My goal, beyond academic and social benchmarks, in the classroom is to help youth create empowering self-images and identities, to help youth gain a healthy selfesteem, to help youth See their self-worth and value in our society. What is the biggest misconception that people have about teens at risk? I’ve seen people look at teens at-risk as merely a statistic instead of Seeing an individual, another valuable human being. An individual who has every right, just as other teens, to be given the opportunities to discover their best selves, reach their truest potentials and take off and soar. It is our responsibility as a community to help youth break through and dispel the societal barriers and inner battles/“demons” they are facing.
Can you describe one moment where you really knew you made a difference for your cause?
When I saw students leave my classroom feeling important, intelligent, good about themselves, worthy, big-hearted and ready to take on the world with confidence, bravery and determination – that for a period in the day, they felt what it’d be like to rid of their inner battles and societal barriers.
What can everyday people do to help spread awareness of teens at risk?
I think it starts with innovative ideas such as Wearable Therapy, where people see the attire and become inspired to ask questions and begin a conversation, which leads to reflection and more questions, which leads to more dialogue, which could lead to action and advocacy.
If you could make one change to how we deal with teens at risk, what would it be?

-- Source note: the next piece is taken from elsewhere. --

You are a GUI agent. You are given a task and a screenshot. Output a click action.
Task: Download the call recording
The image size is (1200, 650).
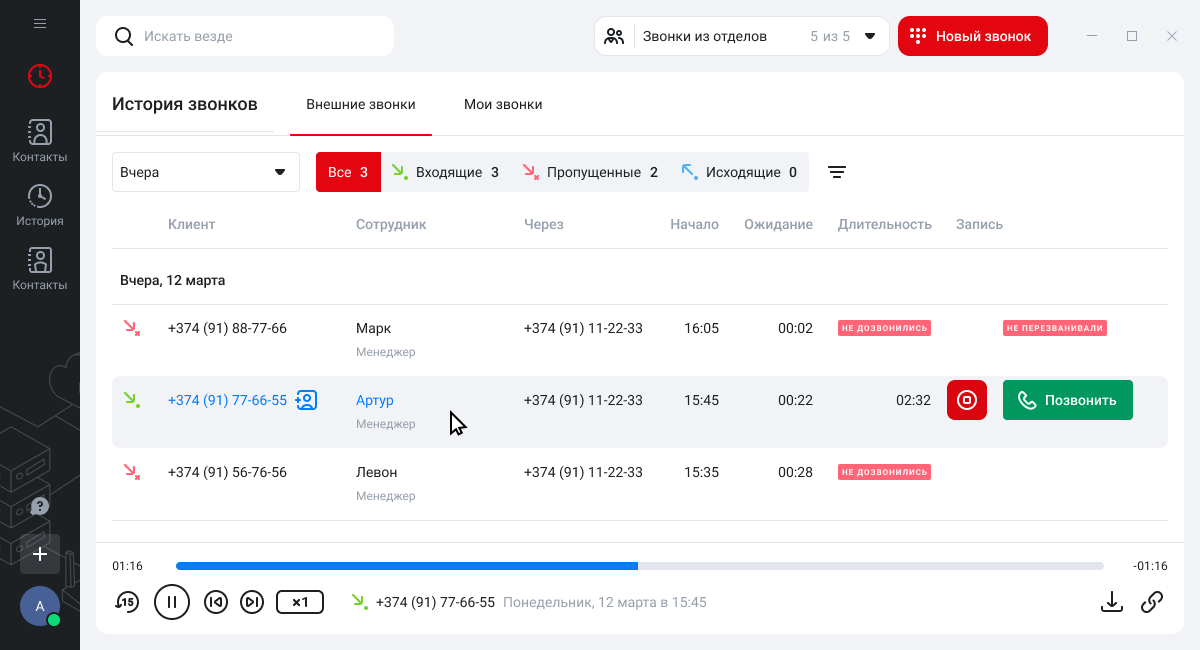[x=1111, y=601]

I wish there were an abundance of supports easily available and accessible in our schools and communities to any youth facing challenges and needing help and guidance. I wish we saw more money and attention devoted to the social service and mental health sector. I wish we saw more of the world attending to and tuning into the critical issues of youth advocacy just as much as they tune into the television. Youth deserve it.
What are the biggest obstacles you face in advocating for teens at risk?
I think perhaps if more people were educated about the critical issues teens at-risk face, I think more people would show empathy and become motivated to implement new, innovative ideas and programs that could benefit teens at-risk and help aid in their healing processes. I think if there were a bit more empathy for teens at-risk, those in decision-making positions would be motivated to be part of the solution and figure out how to devote time and attention and money towards supports and advocacy. A mass movement devoted to youth at risk.
How do you keep from burning out and losing hope?
I continue wanting to learn more and stay informed and educated about youth issues. I continue to devote my career to helping support teens at-risk. I continue to focus on what I can do at the individual level in the classroom to reach the emotional, mental wellness, and academic needs of each youth.
It is a tie between the Bravery products because it makes me think of so many of my students and Gender is Here, Not Here shirt because I believe our society still has so much progress to make with gender inequality and injustices. What a great way to start the conversation!